Feat: Feat: Add COBYLA optimizer (2 / n)

- Add merit function

- Add docstrings

Author: yashnator

examples/optimization_algorithms/cobyla.py

@@ -9,7 +9,7 @@ def sphere_function(para: np.array):
     return -(x * x + y * y)
 
 def constraint_1(para):
-    return para[0] > -5
+    return para[0] + 5
 
 search_space = {
     "x": np.arange(-10, 10, 0.1),

src/gradient_free_optimizers/optimizers/core_optimizer/core_optimizer.py

@@ -37,7 +37,6 @@ def __init__(
 
         self.search_space = search_space
         self.initialize = initialize
-        print(constraints)
         self.constraints = constraints
         self.random_state = random_state
         self.rand_rest_p = rand_rest_p

src/gradient_free_optimizers/optimizers/local_opt/COBYLA.py

@@ -1,9 +1,3 @@
-# copyright: hyperactive developers, MIT License (see LICENSE file)
-
-# todo: write an informative docstring for the file or module, remove the above
-
-__author__ = ["SimonBlanke", "yashnator"]
-
 from ..base_optimizer import BaseOptimizer
 
 import numpy as np
@@ -57,15 +51,58 @@ class COBYLA(BaseOptimizer):
     ... )
     >>> opt.search(sphere_function, n_iter=10)
     """
+    
+    name = "COBYLA"
+    _name_ = "COBYLA"
+    __name__ = "COBYLA"
 
-    _tags = {
-        "authors": ["SimonBlanke", "yashnator"],
-    }
+    optimizer_type = "local"

WRITTEN EXERCISE 1
In the COBYLA optimizer commit, what value does the added line give to optimizer_type?

MATERIAL SHOWN

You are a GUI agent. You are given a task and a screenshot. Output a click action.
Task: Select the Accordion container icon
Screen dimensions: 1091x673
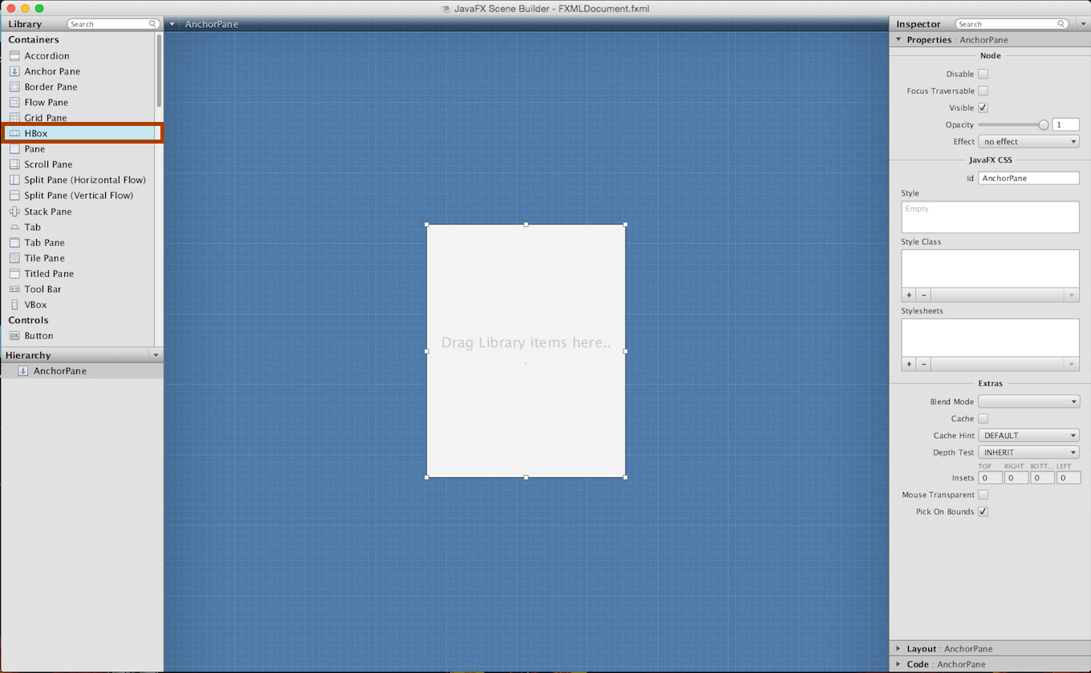(14, 56)
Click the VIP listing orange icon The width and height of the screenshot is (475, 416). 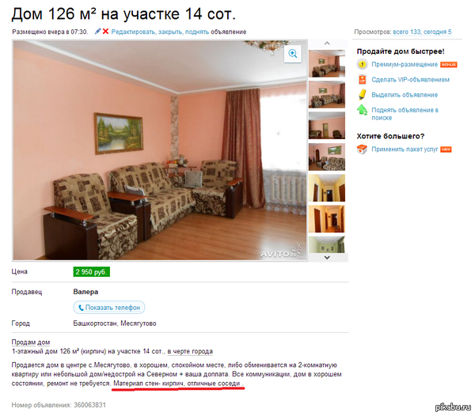(x=363, y=80)
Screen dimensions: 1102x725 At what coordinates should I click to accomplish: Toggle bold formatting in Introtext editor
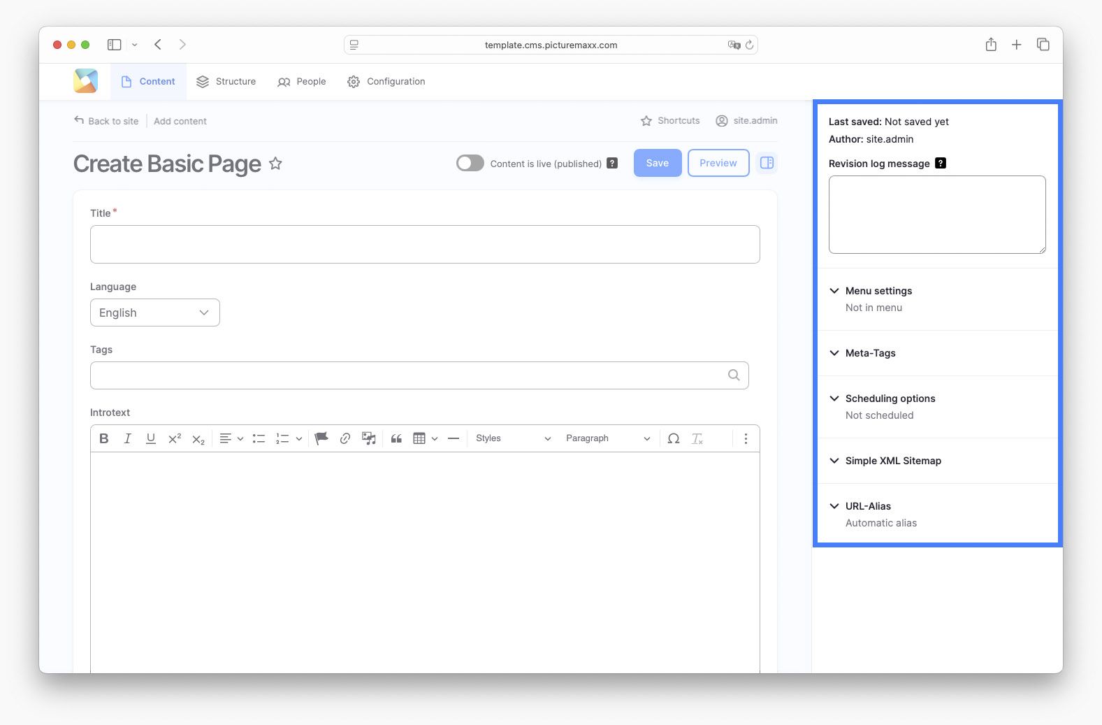104,438
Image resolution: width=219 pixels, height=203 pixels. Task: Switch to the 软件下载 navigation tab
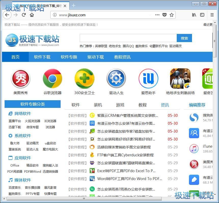point(42,57)
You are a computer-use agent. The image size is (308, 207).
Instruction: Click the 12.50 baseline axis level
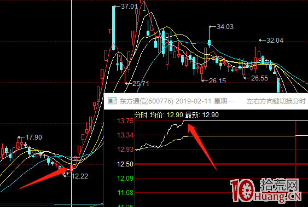click(125, 164)
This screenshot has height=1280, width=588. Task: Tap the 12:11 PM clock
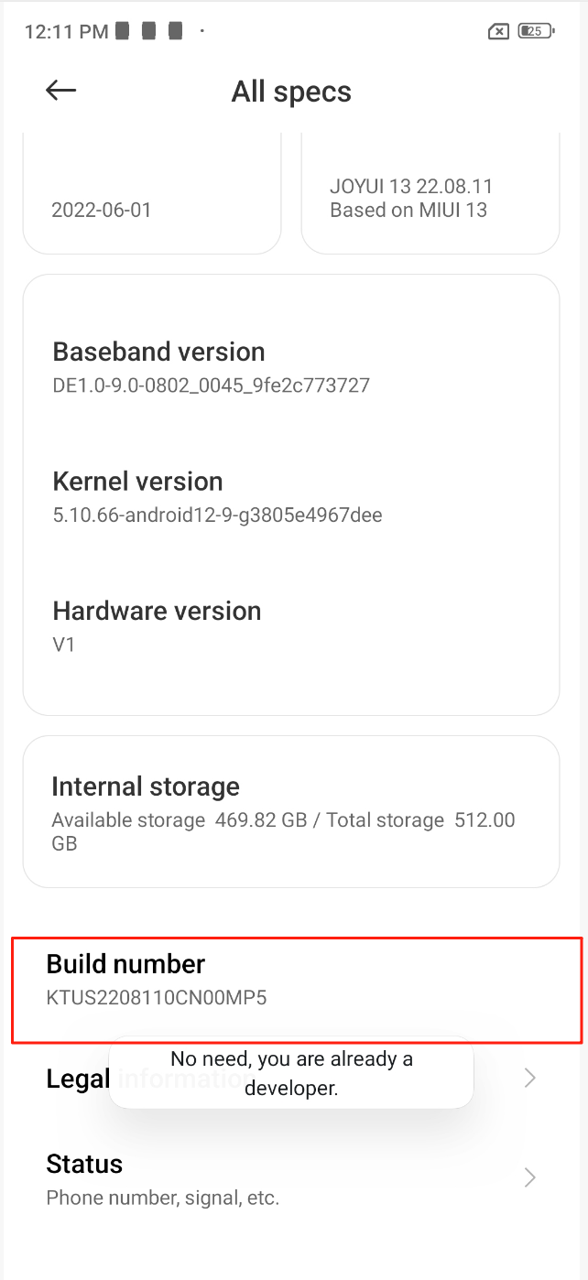pyautogui.click(x=66, y=32)
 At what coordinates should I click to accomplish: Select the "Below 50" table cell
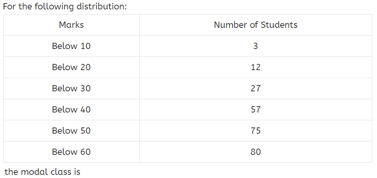click(71, 131)
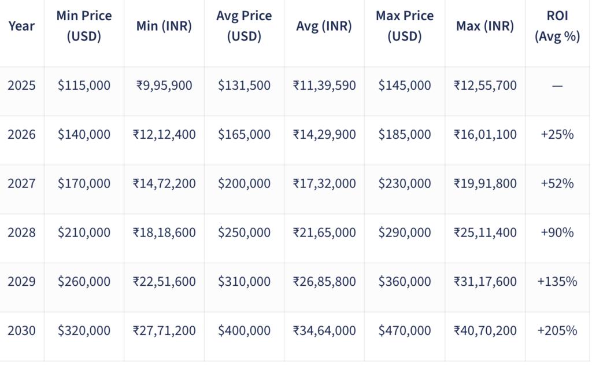Click the +205% ROI cell

(x=557, y=331)
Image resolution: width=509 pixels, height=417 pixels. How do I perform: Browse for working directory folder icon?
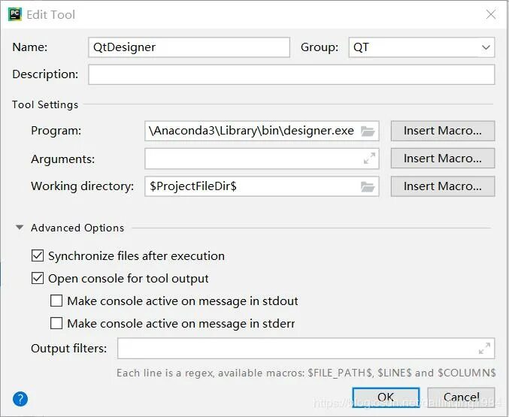coord(368,186)
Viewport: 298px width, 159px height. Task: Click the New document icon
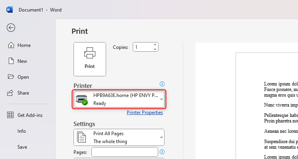pos(11,61)
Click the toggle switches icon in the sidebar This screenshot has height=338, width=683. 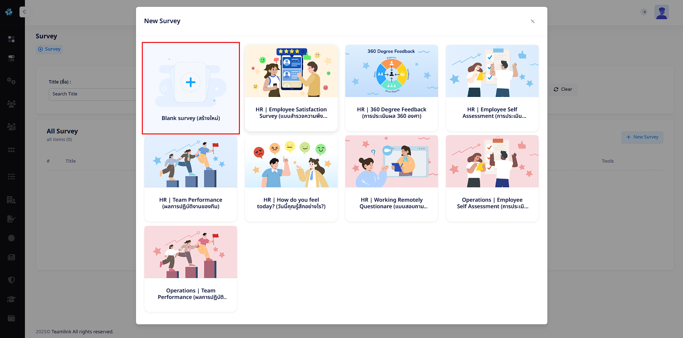pyautogui.click(x=12, y=58)
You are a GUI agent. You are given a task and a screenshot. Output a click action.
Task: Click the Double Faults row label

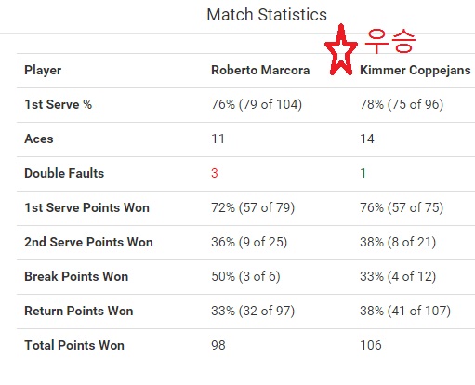pos(64,173)
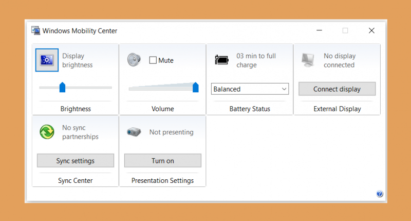Click the projector presentation icon
The width and height of the screenshot is (411, 221).
134,132
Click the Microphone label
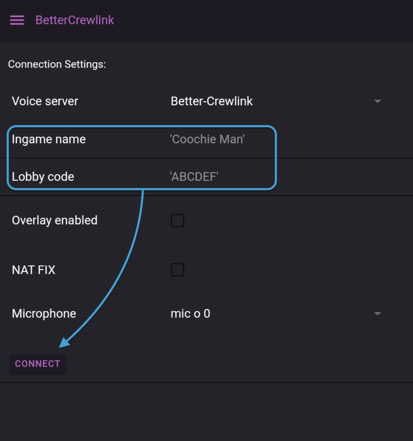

WRITTEN EXERCISE 2
Show every line of the records that contains the string "label", treating uppercase and lowercase as different.

SOLUTION 1
"local"

SOLUTION 2
Task: Click the Double Faults row label
Click the Microphone label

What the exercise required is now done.